__PROMPT__: Can you rewrite everything from "You are a computer-use" down to the end of the data, replacing "parsed result" with "parsed output" and changing nothing else? Leave the pictures out of your answer.

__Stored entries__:
>> Start
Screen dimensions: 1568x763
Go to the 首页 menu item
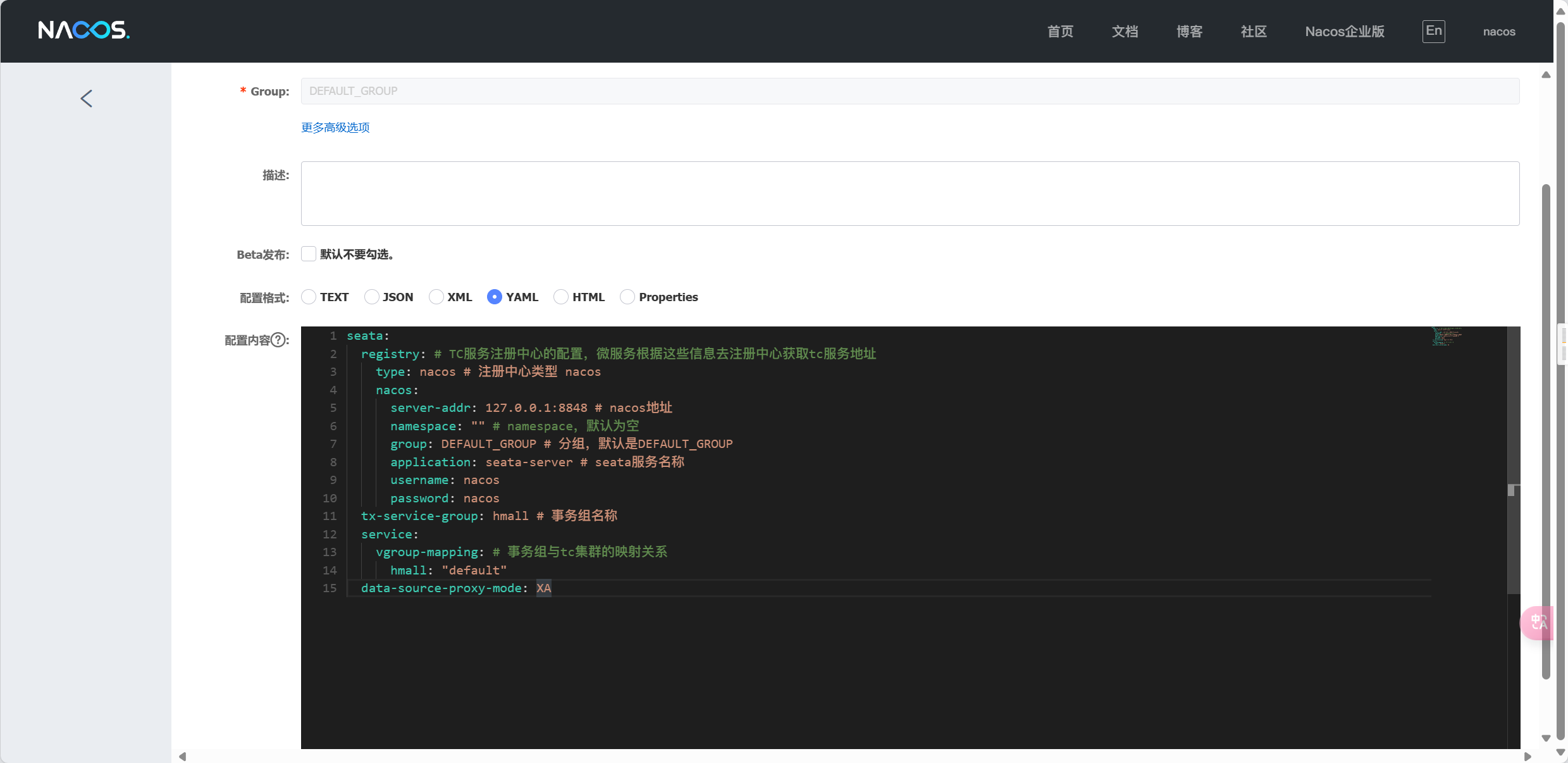point(1060,32)
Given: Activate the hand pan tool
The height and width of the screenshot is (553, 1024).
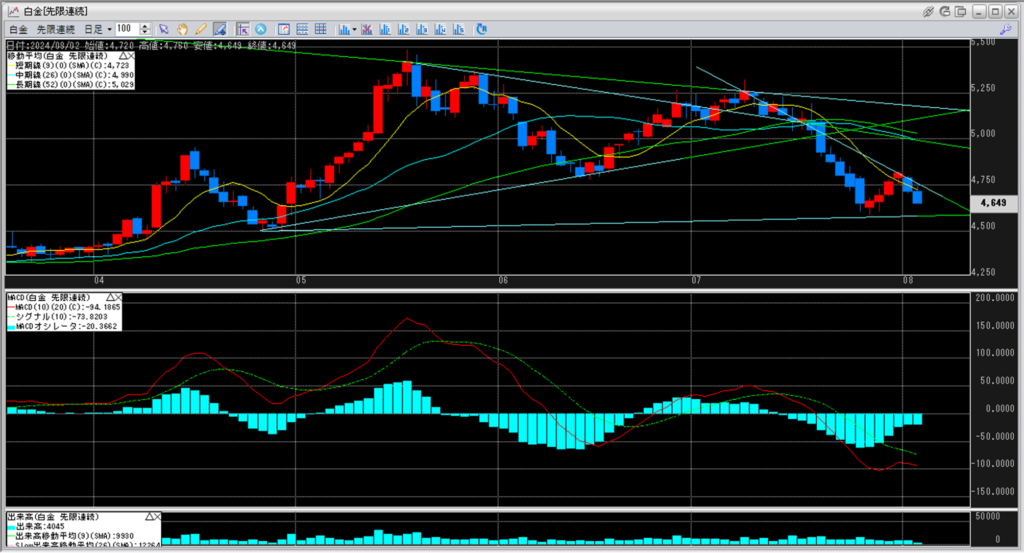Looking at the screenshot, I should 183,29.
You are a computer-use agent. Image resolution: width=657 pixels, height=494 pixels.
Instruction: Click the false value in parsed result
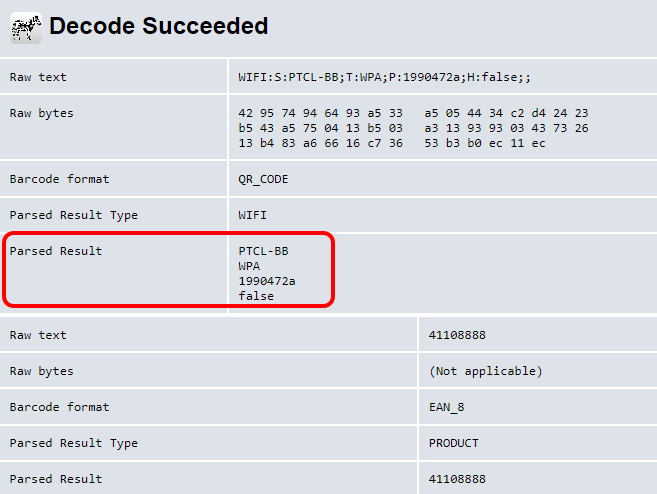click(x=256, y=296)
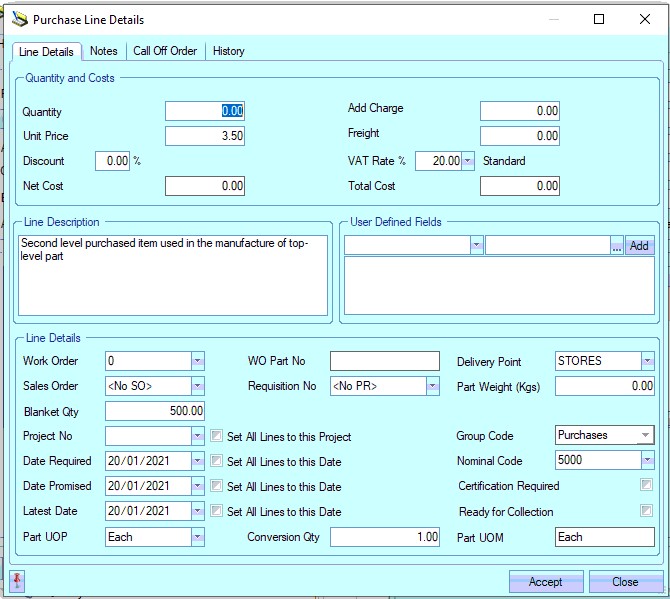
>> End
__COMPLETE ANSWER__:
You are a computer-use agent. Image resolution: width=657 pixels, height=494 pixels.
Instruction: Click the false value in parsed output
click(x=256, y=296)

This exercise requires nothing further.